The movie was not made the way the artists desired, but with all the talent of that time and most of the members of the Def Jam and Rush Management family. The purpose of the movie, according to Russell Simmons, was to showcase the array of young talent emerging from New York’s black music scene and depict its vibrancy.[11]

Krush Groove was filmed in The Bronx, Manhattan (including at least one scene in the Marble Hill projects) and Queens in 26 days in April 1985 at a cost of $3 million.[1][12] Among the locations where the movie was shot was the famous Disco Fever, a popular club during the embryonic stages of hip hop that, by the time of the film, had fallen on some hard times. Disco Fever owner Sal Abbatiello expected the movie not only to turn the spotlight on the burgeoning hip-hop movement but also to “bring attention [back] to the club” and so agreed to have scenes shot there. Unfortunately, the attention surrounding the filming brought the scrutiny of the local authorities, who shut the club down for good on the last day of shooting for not having all the proper licenses and permits. There was also a scene shot in Shepard Hall of the historic City College of New York.

During an interview to celebrate the 25th anniversary of the film, Russell Simmons reflected on the legacy of Krush Groove and its position in hip-hop culture history. The film, Simmons said, is still recognizable not only for having brought together so many Def Jam stars at the time, but for also introducing new talent, such as LL Cool J. Cool J was so persistent during filming, showing up to shooting locations and performing freestyles, that producers ended up putting him in the final cut. This backdoor auditioning process became a staple of the production.

The movie received a mixed reception.[13][14] The movie currently holds a 43% rating on Rotten Tomatoes based on seven reviews.[15]

Music from the Original Motion Picture Krush Groove (also called just Krush Groove Soundtrack) is a soundtrack album by various urban-oriented artists, which was released on Warner Bros. Records in 1985. The album peaked at #79 on the Pop chart and #14 on the R&B chart. The Krush Groove soundtrack was released on Warner Bros. Records in 1985 and featured songs from the movie.

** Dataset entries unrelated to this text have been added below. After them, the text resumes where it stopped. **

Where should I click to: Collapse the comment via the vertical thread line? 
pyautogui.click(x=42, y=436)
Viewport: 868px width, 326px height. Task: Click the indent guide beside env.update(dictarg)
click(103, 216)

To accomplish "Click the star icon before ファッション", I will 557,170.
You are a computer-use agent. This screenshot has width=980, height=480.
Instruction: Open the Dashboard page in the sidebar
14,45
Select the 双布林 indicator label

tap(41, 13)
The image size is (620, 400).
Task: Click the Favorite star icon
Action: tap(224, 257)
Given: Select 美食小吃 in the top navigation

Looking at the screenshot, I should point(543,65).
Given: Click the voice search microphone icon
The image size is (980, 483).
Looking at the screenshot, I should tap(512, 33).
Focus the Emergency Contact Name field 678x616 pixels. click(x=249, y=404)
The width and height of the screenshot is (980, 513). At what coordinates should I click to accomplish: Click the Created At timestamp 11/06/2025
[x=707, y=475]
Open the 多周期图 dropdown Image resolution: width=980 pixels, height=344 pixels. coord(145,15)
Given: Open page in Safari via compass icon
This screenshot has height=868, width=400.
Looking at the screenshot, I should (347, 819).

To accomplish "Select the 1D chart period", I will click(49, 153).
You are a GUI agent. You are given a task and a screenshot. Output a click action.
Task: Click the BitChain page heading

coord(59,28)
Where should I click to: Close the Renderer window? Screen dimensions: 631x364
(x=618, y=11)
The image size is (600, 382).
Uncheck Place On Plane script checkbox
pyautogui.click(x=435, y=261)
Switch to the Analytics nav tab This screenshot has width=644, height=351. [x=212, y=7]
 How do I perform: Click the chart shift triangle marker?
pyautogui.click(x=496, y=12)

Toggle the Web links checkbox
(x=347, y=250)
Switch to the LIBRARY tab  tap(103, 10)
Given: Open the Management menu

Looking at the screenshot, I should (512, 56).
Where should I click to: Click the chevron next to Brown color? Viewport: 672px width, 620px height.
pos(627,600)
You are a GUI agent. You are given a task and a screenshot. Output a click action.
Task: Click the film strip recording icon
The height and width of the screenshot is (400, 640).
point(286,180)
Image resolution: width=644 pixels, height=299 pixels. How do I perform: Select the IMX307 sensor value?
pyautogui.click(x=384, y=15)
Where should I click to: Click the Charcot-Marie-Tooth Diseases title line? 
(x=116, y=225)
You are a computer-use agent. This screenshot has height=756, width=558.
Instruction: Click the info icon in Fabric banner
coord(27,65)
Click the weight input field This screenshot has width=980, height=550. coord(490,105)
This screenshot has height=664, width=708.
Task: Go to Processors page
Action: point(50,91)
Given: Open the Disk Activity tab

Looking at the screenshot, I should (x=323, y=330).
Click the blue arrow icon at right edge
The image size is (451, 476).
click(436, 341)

Only 1,000 copies of the album were ever pressed on compact disc.[citation needed] The film was nominated for a Golden Raspberry Award for Worst Original Song for the song All You Can Eat.

The movie was released on VHS in 1986, then DVD in 2003. Among the special extras included on the DVD is commentary from Underwood, Schultz, and The Source magazine Senior Editor Brett Johnson, a theatrical trailer for the movie, and the Krush Groove All-Stars video “Krush Groovin’.”

Krush Groove is referenced in the movie Dogma (1999) as being the subject of a bet between the two fallen angels, Bartleby and Loki, on whether it was going to be a bigger movie than E.T. (1982).